AIM OF THE TASK:
Reproduce the part of the Swiss Re sigma study post starting at "Posted on 17" and ending at "and legal environment.".

SELECTED EXTRACT:

Posted on 17 Dec 2009
Swiss Re's new sigma study, "Commercial Liability: A Challenge for Businesses and Their Insurers", highlights the challenges of managing and insuring liability risk. The authors note that the best products and the best underwriting methodology for liability risk are no substitutes for adequate pricing. Prices should reflect escalating claims trends and the uncertainties of a rapidly changing technological and legal environment.
Third party liability is among the most important risks that businesses face. Liability insurance protects against “the legal obligation to compensate third parties for losses or damages for which they are liable.” This includes very different risks: companies seek protection against claims resulting from product defects or improper use of certain products by the consumer. Medical doctors and hospitals insure themselves against medical malpractice. Boards of directors, supervisory boards or management may also seek cover against claims relating to violations of the duty to exercise care. This type of cover has increased in importance since the onset of the current financial crisis.

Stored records
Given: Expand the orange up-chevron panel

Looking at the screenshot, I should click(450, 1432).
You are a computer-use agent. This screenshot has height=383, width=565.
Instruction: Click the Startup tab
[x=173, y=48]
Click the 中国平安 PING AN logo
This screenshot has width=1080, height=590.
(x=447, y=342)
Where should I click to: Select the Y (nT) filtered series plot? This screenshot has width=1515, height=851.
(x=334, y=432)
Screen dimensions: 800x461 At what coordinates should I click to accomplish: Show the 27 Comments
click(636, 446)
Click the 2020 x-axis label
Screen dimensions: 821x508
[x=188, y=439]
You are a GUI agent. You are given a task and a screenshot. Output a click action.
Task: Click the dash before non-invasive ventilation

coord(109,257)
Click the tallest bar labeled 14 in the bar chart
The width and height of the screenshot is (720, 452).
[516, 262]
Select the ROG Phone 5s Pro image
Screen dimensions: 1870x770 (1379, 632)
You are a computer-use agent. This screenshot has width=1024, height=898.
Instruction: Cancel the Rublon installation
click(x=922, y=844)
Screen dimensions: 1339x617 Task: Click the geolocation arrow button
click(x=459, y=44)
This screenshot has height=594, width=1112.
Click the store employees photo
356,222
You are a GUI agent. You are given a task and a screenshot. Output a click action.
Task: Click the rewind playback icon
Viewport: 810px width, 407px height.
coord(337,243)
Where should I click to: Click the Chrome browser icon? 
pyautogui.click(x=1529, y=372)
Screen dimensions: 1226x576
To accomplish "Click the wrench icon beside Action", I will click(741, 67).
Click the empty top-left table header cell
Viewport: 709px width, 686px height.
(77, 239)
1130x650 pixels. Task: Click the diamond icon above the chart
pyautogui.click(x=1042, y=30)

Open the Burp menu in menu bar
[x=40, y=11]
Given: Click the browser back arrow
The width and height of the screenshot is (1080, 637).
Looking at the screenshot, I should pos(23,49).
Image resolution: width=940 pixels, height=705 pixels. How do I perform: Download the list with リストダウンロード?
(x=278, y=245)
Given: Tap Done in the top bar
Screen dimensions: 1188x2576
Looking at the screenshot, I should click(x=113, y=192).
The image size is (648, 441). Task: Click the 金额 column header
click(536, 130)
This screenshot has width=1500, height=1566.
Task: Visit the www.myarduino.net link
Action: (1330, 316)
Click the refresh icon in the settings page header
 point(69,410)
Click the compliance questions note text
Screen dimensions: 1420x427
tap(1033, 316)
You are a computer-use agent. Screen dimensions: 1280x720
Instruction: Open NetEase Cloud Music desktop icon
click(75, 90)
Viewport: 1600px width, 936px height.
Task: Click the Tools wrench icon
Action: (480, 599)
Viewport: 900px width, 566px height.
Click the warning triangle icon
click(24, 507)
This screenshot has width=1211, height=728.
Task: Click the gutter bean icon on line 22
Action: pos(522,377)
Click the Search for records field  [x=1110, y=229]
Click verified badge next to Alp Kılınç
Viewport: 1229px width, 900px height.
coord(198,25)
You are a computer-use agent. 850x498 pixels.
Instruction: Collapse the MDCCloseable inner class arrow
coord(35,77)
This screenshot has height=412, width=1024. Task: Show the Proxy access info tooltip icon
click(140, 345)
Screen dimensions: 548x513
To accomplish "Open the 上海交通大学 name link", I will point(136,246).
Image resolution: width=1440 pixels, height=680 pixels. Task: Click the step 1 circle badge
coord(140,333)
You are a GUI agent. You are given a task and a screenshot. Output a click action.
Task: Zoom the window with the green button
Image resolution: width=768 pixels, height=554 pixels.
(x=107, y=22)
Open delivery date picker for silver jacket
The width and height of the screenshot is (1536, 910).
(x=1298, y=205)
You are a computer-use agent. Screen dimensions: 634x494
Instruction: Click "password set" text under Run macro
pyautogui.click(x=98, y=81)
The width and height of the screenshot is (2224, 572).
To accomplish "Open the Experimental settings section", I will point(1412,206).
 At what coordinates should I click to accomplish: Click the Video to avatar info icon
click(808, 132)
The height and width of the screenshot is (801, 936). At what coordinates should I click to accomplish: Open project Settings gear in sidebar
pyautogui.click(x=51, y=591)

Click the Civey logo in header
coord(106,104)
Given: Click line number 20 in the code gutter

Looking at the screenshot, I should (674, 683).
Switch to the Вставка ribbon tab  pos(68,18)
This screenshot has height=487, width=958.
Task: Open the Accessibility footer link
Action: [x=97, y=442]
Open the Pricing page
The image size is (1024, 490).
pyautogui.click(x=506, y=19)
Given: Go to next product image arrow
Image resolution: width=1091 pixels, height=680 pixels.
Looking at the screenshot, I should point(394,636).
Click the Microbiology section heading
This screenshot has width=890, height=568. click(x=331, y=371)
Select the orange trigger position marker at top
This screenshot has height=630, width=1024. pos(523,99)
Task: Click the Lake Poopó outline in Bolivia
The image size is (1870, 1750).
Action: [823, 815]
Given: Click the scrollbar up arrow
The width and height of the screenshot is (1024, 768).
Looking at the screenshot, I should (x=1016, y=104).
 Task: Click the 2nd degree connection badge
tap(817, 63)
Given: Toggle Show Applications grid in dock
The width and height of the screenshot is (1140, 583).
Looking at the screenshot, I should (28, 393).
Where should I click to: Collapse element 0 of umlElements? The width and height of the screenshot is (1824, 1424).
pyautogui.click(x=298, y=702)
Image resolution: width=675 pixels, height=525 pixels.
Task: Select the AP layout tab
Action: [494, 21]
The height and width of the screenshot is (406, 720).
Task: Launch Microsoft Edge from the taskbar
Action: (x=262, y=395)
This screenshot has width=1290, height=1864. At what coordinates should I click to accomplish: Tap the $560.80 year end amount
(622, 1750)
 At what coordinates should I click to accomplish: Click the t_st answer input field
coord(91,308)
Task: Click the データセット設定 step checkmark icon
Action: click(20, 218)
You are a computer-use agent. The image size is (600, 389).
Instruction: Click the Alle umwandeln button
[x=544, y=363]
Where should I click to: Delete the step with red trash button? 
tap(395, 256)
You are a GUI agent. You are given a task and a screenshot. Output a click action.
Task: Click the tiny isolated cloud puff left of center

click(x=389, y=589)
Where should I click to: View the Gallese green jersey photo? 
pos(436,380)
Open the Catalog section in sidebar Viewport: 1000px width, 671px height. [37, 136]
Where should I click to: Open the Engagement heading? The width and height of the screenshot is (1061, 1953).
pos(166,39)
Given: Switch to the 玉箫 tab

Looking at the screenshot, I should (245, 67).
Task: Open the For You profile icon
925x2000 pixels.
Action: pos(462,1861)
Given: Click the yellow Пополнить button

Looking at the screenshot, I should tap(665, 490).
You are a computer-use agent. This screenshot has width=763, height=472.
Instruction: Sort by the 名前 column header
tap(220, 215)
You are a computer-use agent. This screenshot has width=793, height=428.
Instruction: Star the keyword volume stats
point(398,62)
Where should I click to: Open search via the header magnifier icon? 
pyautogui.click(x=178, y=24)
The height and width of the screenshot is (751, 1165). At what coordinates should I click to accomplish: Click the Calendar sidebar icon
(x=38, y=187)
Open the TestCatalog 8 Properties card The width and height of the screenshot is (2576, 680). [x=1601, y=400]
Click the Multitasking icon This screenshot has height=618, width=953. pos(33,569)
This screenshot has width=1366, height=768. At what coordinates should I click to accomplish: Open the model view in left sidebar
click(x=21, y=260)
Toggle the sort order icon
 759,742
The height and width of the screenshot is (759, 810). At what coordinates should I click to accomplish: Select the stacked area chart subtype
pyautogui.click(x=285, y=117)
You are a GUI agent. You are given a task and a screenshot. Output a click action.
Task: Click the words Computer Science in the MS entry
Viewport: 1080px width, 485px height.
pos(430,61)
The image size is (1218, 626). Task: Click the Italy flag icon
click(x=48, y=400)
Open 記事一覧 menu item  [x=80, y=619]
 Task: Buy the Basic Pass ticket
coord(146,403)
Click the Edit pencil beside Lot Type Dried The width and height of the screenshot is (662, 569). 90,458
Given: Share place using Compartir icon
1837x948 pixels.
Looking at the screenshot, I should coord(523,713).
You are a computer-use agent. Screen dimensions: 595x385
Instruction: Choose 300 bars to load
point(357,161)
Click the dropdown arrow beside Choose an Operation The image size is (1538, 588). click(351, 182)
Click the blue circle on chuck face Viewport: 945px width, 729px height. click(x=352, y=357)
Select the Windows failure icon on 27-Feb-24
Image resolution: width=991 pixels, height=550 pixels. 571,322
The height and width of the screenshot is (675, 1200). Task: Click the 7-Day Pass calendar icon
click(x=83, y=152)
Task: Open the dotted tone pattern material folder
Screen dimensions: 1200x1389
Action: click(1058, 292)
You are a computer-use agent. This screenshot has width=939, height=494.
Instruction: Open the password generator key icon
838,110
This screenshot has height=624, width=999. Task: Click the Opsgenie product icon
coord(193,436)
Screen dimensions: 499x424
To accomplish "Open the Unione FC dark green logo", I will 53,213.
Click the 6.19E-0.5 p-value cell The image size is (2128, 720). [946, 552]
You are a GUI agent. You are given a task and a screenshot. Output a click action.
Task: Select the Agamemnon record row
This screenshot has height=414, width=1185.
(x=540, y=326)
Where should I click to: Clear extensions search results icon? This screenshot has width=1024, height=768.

WRITTEN SOLUTION:
Posted on 17 Dec 2009
Swiss Re's new sigma study, "Commercial Liability: A Challenge for Businesses and Their Insurers", highlights the challenges of managing and insuring liability risk. The authors note that the best products and the best underwriting methodology for liability risk are no substitutes for adequate pricing. Prices should reflect escalating claims trends and the uncertainties of a rapidly changing technological and legal environment.